WORK TO BE COMPLETED
Retype the lines below exactly, beginning at the line that contains "Describe the element at coordinates (1013, 453)" and stopping after the line that contains "Section title is".
━━━━━━━━━━━━━━━━━━━━
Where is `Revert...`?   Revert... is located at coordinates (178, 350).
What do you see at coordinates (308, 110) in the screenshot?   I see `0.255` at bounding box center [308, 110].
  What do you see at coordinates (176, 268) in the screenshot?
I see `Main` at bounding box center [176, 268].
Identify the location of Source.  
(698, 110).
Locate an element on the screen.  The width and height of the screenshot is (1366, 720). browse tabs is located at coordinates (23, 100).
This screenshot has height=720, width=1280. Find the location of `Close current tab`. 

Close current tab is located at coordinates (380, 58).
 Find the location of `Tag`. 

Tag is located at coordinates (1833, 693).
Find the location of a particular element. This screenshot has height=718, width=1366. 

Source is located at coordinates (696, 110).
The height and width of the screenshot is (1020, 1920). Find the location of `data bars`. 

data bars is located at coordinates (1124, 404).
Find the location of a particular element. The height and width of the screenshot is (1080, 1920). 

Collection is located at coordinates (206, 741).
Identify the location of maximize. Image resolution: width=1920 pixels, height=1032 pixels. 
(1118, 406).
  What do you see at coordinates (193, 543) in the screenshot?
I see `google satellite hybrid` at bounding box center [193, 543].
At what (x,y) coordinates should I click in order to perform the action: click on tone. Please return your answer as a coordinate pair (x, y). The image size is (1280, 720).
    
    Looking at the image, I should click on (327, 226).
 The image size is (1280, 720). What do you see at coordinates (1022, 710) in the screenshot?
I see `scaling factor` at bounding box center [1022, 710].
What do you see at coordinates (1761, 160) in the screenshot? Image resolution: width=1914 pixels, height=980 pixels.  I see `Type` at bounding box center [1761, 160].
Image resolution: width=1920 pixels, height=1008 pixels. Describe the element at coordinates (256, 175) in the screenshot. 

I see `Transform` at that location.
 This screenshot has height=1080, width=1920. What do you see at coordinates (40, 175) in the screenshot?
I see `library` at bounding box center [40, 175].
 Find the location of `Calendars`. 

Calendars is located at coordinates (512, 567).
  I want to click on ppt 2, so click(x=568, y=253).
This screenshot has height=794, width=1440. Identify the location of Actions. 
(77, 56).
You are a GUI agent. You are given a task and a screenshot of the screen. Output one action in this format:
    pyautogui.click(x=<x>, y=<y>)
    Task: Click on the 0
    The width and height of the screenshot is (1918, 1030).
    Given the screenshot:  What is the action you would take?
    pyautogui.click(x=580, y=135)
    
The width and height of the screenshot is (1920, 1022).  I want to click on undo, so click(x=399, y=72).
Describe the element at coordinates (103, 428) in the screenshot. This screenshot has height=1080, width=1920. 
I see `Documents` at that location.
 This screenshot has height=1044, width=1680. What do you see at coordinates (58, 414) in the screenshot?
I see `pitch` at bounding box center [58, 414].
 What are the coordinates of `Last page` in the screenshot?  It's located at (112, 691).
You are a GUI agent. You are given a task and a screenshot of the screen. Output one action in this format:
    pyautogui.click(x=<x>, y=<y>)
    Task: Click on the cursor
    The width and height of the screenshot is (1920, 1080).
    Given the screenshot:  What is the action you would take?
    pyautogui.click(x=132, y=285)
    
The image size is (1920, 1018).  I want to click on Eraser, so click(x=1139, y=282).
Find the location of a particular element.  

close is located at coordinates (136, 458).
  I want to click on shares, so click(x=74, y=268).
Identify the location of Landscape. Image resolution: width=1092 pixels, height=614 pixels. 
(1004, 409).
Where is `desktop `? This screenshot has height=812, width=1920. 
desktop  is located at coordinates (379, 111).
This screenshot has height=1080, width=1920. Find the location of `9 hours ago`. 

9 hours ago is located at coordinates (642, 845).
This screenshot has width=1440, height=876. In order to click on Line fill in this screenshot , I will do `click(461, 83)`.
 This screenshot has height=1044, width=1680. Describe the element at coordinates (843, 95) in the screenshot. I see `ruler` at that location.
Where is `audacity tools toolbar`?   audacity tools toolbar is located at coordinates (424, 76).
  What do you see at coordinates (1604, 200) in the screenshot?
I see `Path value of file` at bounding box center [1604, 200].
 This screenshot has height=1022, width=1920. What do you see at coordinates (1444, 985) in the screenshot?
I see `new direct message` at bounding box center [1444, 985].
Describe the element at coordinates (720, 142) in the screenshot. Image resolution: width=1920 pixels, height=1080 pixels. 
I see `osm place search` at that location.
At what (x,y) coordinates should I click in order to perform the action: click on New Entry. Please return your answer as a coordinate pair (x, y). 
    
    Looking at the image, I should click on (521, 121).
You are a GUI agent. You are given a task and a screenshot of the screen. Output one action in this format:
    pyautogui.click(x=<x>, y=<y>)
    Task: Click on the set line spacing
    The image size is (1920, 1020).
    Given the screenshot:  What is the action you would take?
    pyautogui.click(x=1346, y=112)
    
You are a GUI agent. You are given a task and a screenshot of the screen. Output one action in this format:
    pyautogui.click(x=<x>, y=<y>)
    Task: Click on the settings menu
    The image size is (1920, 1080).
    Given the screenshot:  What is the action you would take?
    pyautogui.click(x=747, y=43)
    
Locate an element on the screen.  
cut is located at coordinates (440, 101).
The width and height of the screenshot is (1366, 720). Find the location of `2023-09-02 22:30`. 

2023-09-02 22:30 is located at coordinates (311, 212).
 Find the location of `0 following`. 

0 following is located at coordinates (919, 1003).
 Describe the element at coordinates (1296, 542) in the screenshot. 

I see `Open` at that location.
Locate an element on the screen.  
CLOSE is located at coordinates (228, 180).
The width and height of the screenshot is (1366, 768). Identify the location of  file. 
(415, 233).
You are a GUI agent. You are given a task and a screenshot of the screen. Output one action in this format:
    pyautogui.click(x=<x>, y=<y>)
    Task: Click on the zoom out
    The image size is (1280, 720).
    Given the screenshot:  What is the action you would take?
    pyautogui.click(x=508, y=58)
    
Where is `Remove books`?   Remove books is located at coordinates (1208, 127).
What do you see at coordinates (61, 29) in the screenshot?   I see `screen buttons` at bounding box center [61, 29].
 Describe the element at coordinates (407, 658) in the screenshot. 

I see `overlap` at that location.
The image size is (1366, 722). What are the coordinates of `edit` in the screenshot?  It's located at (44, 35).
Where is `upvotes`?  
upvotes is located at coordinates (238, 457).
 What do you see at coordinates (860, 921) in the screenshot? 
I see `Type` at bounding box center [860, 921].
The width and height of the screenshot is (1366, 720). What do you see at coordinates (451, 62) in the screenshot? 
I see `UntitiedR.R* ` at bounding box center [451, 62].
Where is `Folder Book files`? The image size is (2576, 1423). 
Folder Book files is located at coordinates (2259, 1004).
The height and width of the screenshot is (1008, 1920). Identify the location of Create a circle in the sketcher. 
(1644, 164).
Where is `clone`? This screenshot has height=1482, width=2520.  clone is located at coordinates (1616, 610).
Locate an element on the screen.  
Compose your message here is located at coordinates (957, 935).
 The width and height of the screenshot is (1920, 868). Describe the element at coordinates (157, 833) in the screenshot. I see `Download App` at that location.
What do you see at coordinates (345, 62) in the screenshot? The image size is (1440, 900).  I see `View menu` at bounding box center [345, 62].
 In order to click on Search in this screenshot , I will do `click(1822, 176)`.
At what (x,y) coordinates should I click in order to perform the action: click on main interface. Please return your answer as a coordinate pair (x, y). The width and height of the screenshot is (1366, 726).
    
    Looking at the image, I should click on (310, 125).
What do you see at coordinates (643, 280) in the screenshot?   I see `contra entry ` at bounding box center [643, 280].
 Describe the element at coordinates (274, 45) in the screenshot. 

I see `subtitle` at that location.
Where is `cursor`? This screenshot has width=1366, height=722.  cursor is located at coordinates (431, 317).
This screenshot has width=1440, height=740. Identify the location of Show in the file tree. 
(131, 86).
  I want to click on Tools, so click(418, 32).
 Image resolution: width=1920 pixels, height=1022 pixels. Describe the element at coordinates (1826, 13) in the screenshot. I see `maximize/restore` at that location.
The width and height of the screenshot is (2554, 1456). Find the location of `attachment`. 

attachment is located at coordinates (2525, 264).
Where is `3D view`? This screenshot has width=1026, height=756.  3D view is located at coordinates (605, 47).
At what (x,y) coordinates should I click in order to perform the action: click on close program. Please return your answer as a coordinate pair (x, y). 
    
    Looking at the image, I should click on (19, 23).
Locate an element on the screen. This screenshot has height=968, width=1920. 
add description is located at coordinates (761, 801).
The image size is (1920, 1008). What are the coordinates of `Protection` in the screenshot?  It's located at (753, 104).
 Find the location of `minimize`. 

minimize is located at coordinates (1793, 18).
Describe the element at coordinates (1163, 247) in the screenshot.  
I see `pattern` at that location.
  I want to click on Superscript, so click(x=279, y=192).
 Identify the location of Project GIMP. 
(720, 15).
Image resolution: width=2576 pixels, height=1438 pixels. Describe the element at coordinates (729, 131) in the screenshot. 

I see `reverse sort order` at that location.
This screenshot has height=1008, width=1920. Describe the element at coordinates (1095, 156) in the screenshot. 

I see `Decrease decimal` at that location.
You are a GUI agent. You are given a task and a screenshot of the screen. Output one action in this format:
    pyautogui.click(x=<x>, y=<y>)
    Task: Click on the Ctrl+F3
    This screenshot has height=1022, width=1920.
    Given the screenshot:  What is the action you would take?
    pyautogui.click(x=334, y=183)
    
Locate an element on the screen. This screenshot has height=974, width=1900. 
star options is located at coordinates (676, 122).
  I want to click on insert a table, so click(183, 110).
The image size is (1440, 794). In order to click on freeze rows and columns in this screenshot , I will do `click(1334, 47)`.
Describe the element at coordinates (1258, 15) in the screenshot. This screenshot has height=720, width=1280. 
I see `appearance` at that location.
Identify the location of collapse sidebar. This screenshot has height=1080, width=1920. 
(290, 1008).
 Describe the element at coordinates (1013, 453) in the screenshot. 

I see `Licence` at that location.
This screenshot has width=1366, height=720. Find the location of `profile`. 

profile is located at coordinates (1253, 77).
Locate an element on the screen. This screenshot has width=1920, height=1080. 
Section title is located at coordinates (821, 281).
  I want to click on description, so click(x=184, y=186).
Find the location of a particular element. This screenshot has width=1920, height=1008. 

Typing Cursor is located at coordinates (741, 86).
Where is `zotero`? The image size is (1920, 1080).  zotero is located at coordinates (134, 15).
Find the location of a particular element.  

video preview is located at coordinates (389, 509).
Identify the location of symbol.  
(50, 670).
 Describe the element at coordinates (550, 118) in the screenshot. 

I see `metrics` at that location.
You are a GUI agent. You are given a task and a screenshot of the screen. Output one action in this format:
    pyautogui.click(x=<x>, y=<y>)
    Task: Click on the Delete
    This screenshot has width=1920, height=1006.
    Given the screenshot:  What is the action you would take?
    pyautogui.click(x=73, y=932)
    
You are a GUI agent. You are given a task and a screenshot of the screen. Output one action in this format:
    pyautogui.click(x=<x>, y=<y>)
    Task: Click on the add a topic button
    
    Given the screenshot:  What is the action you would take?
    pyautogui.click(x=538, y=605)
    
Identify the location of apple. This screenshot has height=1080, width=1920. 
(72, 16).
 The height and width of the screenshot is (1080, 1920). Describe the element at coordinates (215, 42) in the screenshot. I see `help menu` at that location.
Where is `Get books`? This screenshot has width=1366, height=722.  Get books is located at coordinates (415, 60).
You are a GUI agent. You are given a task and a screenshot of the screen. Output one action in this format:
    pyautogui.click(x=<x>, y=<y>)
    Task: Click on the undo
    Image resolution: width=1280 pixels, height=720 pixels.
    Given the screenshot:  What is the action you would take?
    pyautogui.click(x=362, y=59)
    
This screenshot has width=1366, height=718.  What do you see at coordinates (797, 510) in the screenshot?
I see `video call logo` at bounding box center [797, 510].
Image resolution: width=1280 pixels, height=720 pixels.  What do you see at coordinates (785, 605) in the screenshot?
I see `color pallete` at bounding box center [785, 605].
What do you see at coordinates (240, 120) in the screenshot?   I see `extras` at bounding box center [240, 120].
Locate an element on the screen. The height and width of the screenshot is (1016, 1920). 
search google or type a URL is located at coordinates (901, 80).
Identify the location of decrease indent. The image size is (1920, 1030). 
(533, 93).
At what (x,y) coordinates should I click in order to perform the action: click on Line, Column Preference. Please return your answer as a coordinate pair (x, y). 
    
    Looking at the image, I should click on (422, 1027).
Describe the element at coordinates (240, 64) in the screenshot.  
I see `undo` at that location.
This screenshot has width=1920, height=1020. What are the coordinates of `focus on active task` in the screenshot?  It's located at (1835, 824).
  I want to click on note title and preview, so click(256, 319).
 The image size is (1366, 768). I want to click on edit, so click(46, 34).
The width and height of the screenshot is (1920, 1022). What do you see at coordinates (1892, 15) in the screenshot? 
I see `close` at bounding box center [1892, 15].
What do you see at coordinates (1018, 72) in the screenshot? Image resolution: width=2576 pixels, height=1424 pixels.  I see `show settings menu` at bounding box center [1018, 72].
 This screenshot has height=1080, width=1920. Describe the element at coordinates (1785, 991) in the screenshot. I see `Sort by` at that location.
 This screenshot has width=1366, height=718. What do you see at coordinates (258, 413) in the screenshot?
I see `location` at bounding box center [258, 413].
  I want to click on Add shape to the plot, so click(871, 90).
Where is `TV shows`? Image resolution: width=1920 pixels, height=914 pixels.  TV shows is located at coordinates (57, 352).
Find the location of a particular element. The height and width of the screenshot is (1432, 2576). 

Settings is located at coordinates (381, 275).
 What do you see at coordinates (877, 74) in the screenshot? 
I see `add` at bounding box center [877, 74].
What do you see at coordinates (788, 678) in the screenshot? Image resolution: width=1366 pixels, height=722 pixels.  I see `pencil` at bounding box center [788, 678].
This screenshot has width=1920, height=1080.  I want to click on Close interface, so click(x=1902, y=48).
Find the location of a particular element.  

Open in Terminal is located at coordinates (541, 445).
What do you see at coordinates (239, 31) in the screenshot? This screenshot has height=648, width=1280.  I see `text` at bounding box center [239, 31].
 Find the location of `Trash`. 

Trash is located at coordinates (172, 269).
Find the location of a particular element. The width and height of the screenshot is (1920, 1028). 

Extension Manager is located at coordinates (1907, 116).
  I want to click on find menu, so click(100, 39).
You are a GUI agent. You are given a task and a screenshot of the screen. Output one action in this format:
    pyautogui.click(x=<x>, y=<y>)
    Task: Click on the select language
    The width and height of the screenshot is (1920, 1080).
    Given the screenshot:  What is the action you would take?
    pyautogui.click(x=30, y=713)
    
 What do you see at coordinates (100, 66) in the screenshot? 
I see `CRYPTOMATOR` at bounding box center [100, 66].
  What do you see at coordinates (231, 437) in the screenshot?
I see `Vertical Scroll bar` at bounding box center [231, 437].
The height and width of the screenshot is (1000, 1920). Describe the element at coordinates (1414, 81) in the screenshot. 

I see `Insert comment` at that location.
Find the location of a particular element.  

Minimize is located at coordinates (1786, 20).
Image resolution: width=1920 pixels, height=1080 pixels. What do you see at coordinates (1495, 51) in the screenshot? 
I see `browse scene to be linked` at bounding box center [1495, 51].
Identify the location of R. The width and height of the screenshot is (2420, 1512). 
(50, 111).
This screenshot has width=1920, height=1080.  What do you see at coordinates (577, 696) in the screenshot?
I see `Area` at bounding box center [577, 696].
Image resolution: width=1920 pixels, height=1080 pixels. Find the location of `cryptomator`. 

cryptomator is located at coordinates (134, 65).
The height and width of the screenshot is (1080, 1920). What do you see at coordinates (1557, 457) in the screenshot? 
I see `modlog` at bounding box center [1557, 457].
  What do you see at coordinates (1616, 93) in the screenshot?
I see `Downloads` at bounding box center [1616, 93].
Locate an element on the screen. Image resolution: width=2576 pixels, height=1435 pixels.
━━━━━━━━━━━━━━━━━━━━
RESULT
 Describe the element at coordinates (1013, 453) in the screenshot. 

I see `Licence` at that location.
This screenshot has width=1366, height=720. Find the location of `profile`. 

profile is located at coordinates (1253, 77).
Locate an element on the screen. This screenshot has width=1920, height=1080. 
Section title is located at coordinates (821, 281).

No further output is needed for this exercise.